= How to complete this task =
All records shown below should be given again, character for character.

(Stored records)
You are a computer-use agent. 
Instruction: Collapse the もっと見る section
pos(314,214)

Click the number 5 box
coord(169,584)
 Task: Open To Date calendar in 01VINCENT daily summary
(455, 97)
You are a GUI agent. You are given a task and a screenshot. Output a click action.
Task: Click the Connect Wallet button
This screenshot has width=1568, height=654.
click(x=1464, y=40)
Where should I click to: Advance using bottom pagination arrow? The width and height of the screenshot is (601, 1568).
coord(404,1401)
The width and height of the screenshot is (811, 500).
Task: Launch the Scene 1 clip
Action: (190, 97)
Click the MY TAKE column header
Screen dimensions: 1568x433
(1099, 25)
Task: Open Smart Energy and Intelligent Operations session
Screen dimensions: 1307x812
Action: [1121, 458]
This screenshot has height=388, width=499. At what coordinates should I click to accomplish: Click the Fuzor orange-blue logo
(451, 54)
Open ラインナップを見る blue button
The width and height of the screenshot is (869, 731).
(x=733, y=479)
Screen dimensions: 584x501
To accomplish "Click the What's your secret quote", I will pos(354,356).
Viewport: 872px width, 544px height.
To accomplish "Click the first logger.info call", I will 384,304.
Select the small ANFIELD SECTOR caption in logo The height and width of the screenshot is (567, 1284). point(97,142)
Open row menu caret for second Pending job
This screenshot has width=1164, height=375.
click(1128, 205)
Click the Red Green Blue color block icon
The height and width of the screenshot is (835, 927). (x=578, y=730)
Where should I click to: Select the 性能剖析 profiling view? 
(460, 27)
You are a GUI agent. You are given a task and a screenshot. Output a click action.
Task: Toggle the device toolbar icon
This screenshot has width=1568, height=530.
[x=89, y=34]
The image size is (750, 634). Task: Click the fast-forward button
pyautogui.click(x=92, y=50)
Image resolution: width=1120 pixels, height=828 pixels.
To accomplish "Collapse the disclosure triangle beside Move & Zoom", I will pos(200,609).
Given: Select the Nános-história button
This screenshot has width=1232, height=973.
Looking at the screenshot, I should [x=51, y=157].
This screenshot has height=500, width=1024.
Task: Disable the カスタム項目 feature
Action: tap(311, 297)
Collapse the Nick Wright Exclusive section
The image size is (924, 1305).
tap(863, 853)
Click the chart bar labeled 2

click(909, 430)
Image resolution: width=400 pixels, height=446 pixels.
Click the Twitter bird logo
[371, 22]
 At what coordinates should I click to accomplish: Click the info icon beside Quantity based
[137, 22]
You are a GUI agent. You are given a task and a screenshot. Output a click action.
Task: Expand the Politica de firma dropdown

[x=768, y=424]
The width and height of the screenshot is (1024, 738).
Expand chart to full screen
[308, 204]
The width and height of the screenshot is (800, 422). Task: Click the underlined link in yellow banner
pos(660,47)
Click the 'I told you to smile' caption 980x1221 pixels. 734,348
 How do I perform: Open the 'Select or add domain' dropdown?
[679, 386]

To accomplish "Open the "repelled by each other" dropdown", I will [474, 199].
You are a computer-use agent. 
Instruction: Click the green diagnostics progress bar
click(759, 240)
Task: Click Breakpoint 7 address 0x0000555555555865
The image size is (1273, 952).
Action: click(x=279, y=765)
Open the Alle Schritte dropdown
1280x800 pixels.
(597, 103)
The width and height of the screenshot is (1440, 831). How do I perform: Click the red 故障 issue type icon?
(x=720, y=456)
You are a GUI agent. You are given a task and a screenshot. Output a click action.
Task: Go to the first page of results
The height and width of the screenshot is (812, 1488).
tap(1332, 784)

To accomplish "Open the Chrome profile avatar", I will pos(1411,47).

= Response =
You are a computer-use agent. 
Instruction: Collapse the もっと見る section
pos(314,214)

Click the number 5 box
coord(169,584)
 Task: Open To Date calendar in 01VINCENT daily summary
(455, 97)
You are a GUI agent. You are given a task and a screenshot. Output a click action.
Task: Click the Connect Wallet button
This screenshot has width=1568, height=654.
click(x=1464, y=40)
Where should I click to: Advance using bottom pagination arrow? The width and height of the screenshot is (601, 1568).
coord(404,1401)
The width and height of the screenshot is (811, 500).
Task: Launch the Scene 1 clip
Action: (190, 97)
Click the MY TAKE column header
Screen dimensions: 1568x433
(1099, 25)
Task: Open Smart Energy and Intelligent Operations session
Screen dimensions: 1307x812
Action: [1121, 458]
This screenshot has height=388, width=499. At what coordinates should I click to accomplish: Click the Fuzor orange-blue logo
(451, 54)
Open ラインナップを見る blue button
The width and height of the screenshot is (869, 731).
(x=733, y=479)
Screen dimensions: 584x501
To accomplish "Click the What's your secret quote", I will pos(354,356).
Viewport: 872px width, 544px height.
To accomplish "Click the first logger.info call", I will 384,304.
Select the small ANFIELD SECTOR caption in logo The height and width of the screenshot is (567, 1284). point(97,142)
Open row menu caret for second Pending job
This screenshot has width=1164, height=375.
click(1128, 205)
Click the Red Green Blue color block icon
The height and width of the screenshot is (835, 927). (x=578, y=730)
Where should I click to: Select the 性能剖析 profiling view? 
(460, 27)
You are a GUI agent. You are given a task and a screenshot. Output a click action.
Task: Toggle the device toolbar icon
This screenshot has width=1568, height=530.
[x=89, y=34]
The image size is (750, 634). Task: Click the fast-forward button
pyautogui.click(x=92, y=50)
Image resolution: width=1120 pixels, height=828 pixels.
To accomplish "Collapse the disclosure triangle beside Move & Zoom", I will pos(200,609).
Given: Select the Nános-história button
This screenshot has width=1232, height=973.
Looking at the screenshot, I should [x=51, y=157].
This screenshot has height=500, width=1024.
Task: Disable the カスタム項目 feature
Action: tap(311, 297)
Collapse the Nick Wright Exclusive section
The image size is (924, 1305).
tap(863, 853)
Click the chart bar labeled 2

click(909, 430)
Image resolution: width=400 pixels, height=446 pixels.
Click the Twitter bird logo
[371, 22]
 At what coordinates should I click to accomplish: Click the info icon beside Quantity based
[137, 22]
You are a GUI agent. You are given a task and a screenshot. Output a click action.
Task: Expand the Politica de firma dropdown

[x=768, y=424]
The width and height of the screenshot is (1024, 738).
Expand chart to full screen
[308, 204]
The width and height of the screenshot is (800, 422). Task: Click the underlined link in yellow banner
pos(660,47)
Click the 'I told you to smile' caption 980x1221 pixels. 734,348
 How do I perform: Open the 'Select or add domain' dropdown?
[679, 386]

To accomplish "Open the "repelled by each other" dropdown", I will [474, 199].
You are a computer-use agent. 
Instruction: Click the green diagnostics progress bar
click(759, 240)
Task: Click Breakpoint 7 address 0x0000555555555865
The image size is (1273, 952).
Action: click(x=279, y=765)
Open the Alle Schritte dropdown
1280x800 pixels.
(597, 103)
The width and height of the screenshot is (1440, 831). How do I perform: Click the red 故障 issue type icon?
(x=720, y=456)
You are a GUI agent. You are given a task and a screenshot. Output a click action.
Task: Go to the first page of results
The height and width of the screenshot is (812, 1488).
tap(1332, 784)

To accomplish "Open the Chrome profile avatar", I will pos(1411,47).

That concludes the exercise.